Le Polisario rejette les négociations politiques et s'accroche aux armes

Brahim Ghali

Au moment où la communauté internationale, l'Union européenne et les Nations unies, ainsi que le Groupe de soutien au Sahara Occidental, qui réunit les États-Unis, la Russie, la Grande-Bretagne, la France et l'Espagne, et le Secrétaire général des Nations unies, Antonio Guterres, placent leurs espoirs dans la nomination du nouvel envoyé spécial pour le Sahara, le diplomate italo-suédois Staffan de Mistura, pour rechercher une "solution politique réaliste, juste et consensuelle" au problème du Sahara Occidental, le Polisario a choisi de refuser de s'asseoir à la table des négociations, quel que soit le format.

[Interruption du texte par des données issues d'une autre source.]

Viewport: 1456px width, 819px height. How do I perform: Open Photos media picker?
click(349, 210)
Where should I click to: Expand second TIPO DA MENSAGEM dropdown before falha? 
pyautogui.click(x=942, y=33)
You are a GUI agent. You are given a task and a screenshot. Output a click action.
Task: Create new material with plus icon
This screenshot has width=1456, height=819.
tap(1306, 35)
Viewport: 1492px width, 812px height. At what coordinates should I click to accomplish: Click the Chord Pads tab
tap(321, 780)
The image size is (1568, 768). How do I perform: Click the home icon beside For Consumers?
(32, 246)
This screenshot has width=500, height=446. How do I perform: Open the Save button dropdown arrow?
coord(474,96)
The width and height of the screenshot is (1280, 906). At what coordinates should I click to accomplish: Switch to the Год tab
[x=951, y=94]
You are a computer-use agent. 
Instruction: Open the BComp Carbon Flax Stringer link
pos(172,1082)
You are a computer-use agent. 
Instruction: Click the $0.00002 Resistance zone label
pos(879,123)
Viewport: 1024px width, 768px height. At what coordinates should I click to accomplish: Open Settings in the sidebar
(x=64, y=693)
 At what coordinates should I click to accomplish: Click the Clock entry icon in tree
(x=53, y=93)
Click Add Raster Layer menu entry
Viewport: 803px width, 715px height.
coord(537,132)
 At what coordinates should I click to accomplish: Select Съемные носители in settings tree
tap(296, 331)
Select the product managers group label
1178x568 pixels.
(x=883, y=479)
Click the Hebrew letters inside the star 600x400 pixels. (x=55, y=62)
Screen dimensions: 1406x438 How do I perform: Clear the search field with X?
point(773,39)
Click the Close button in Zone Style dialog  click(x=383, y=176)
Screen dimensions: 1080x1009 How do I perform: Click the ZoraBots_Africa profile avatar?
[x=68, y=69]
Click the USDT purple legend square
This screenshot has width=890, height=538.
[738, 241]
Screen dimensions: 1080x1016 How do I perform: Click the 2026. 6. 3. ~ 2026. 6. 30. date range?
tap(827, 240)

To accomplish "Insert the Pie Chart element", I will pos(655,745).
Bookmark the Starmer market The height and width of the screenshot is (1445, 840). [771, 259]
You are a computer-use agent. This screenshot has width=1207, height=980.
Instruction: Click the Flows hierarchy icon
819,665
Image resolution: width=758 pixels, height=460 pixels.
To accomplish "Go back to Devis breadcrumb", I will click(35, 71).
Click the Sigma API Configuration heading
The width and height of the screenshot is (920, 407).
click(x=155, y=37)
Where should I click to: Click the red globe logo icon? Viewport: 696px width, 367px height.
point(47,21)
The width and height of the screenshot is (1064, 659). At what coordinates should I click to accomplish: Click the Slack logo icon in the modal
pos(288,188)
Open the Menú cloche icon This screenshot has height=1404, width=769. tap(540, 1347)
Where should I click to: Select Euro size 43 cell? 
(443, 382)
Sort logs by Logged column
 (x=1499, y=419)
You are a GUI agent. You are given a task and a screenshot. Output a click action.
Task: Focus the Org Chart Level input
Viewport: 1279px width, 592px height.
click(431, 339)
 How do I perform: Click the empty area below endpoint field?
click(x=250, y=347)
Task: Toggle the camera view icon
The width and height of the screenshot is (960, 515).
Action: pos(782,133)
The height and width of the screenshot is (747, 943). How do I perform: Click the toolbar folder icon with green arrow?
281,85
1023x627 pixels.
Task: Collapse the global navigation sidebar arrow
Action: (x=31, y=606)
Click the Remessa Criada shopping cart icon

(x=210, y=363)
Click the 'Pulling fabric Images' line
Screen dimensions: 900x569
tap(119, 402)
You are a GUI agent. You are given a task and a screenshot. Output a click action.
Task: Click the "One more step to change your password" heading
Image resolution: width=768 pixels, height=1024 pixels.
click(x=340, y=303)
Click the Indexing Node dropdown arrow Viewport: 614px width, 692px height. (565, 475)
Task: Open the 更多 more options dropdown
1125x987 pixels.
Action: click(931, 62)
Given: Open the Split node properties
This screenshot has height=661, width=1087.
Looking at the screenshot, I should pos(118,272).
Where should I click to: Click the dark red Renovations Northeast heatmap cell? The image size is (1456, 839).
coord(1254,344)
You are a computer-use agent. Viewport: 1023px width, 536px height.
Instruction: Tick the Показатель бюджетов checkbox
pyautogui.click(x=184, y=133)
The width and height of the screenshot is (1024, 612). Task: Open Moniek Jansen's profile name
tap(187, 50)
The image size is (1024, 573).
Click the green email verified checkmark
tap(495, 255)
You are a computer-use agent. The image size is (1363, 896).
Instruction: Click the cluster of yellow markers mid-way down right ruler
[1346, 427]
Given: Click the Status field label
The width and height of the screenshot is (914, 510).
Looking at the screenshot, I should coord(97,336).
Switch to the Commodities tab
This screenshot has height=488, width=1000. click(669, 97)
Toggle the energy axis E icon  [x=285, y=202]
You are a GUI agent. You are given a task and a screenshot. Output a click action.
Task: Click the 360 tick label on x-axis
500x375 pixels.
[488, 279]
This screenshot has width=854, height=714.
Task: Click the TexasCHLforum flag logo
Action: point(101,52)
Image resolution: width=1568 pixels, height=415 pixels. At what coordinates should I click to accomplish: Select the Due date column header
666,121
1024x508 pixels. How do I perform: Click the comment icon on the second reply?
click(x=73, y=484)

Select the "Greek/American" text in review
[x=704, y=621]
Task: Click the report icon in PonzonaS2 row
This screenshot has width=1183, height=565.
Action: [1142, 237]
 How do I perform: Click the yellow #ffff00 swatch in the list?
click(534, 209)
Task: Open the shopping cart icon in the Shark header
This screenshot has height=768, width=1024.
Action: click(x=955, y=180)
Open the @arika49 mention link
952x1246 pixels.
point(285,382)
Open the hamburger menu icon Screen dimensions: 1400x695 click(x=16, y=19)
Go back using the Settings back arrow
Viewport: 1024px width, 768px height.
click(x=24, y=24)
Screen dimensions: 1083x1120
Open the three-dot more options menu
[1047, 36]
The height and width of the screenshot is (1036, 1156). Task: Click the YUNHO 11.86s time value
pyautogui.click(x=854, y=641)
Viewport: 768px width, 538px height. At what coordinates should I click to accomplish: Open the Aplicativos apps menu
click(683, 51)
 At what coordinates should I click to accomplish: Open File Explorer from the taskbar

"Nous n'accepterons aucun processus de paix tant que le terrorisme marocain et le silence inexplicable de l'ONU persisteront", a déclaré le secrétaire général du Front indépendantiste, Brahim Ghali, dans une lettre adressée à Antonio Guterres. "Il ne faut pas s'attendre à ce que le Polisario se joigne à un quelconque processus de paix, tant que les pratiques terroristes marocaines imposées aux territoires occupés persistent", déclare le leader sahraoui, apparemment remis de son affection au COVID-19 qui l'a conduit en Espagne clandestinement, sous la houlette de l'ancienne ministre des affaires étrangères Arancha González Laya. 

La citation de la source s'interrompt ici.